The story is typical Bollywood fare, although it's designed specifically to assuage the national guilt of ex-pat, 'globalized' Hindustanis by reminding them that home and traditions reside in the heart, blah blah blah. It concerns the unbelievably slowly-developing relationship between two Punjabi second-generation British Asians living in London: Raj (a slacker delinquent who does nothing but goof off in the most benign and socially-responsible ways imaginable) and Simran (the devoted daughter of a homesick traditionalist). The two meet on summer trip across Europe and hate one another for, like, two hours, whereupon they return to London and realize that they love one another. Simran's father moves the family back to India so she can marry her intended husband, but of course Raj shows up and slowly (ever so slowly) foils the plot. All ends more or less happily, with a bloodied Raj hauling Simran onto a train we assume will eventually get them back to London - kind of like a Bollywood version of The Graduate.

By shooting in Switzerland (which basically stands-in for the entirety of Europe) and in London's most iconic locales as much as he shoots in Haryana, director Chopra pretty much ensures against alienating any of his spectators. On the one hand, this is part of the film's reifying agenda to make everyone comfortable (Raj and Simran offer up prayers in a Catholic church and that's considered okay, etc etc), but all the location changes are also exhilarating: they ease the butt-pain of the film's length by dividing it neatly into national and international motifs.

Maybe the music needs the context of the movie in order to acquire its full presence of total fucking awesomeness, so here are the songs as they appear in the films:
  • In "Mere Khwabon Mein" (from the beginning of the film), Simran fantasizes about her ideal man while shots of Raj doing sublimely stupid things (outrunning a plane, winning a go-cart race) play over the song. It ends with Simran jumping around spastically in the rain in the family's prim little English garden while her mother brings in the laundry. Incidentally, the chick who plays Simran is probably the most beautiful woman in the history of the universe, ever. Seriously, are you that pretty? Have you ever dated anyone that pretty? Yeah, didn't think so.

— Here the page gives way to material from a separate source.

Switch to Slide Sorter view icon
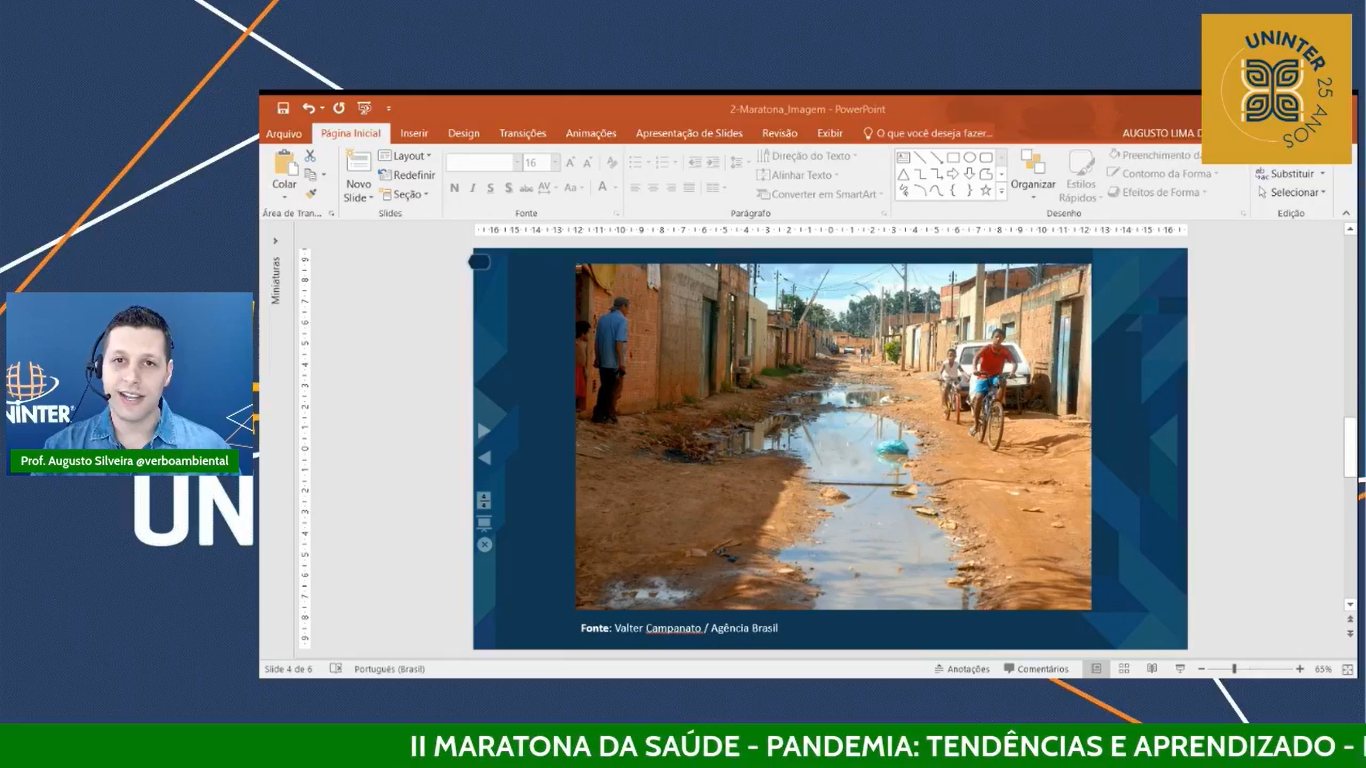Viewport: 1366px width, 768px height. (1124, 669)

  • In "Ruk Ja O Dil Deewane", Raj tries to woo an unimpressed Simran by playing the piano at a club in Paris, and then an entire dance number breaks out. I particularly like how, in the middle of the song, the increasingly unbearable American rockabilly guitar is revivified by the classically Eastern off-tempo clapping beat. Oh, and he drops her at the end and that's funny.
  • In "Ho Gaya Hai Tujhko", Simran wanders around London after returning from Europe and imagines Raj everywhere. For some unfathomable reason which embraces rather than ignores its unmitigated cheeziness, I think this is an extraordinary sequence.
The music throughout the entire film is fun, uplifting, and memorable. There's that part of me (which is, of course, all of me) that adores The Umbrellas of Cherbourg and demands MUSICALS!, but has absolutely no tolerance for bad or boring music in them. If this shit doesn't make you tap your feet and want to dance around like an idiot then, seriously people, I can't help you.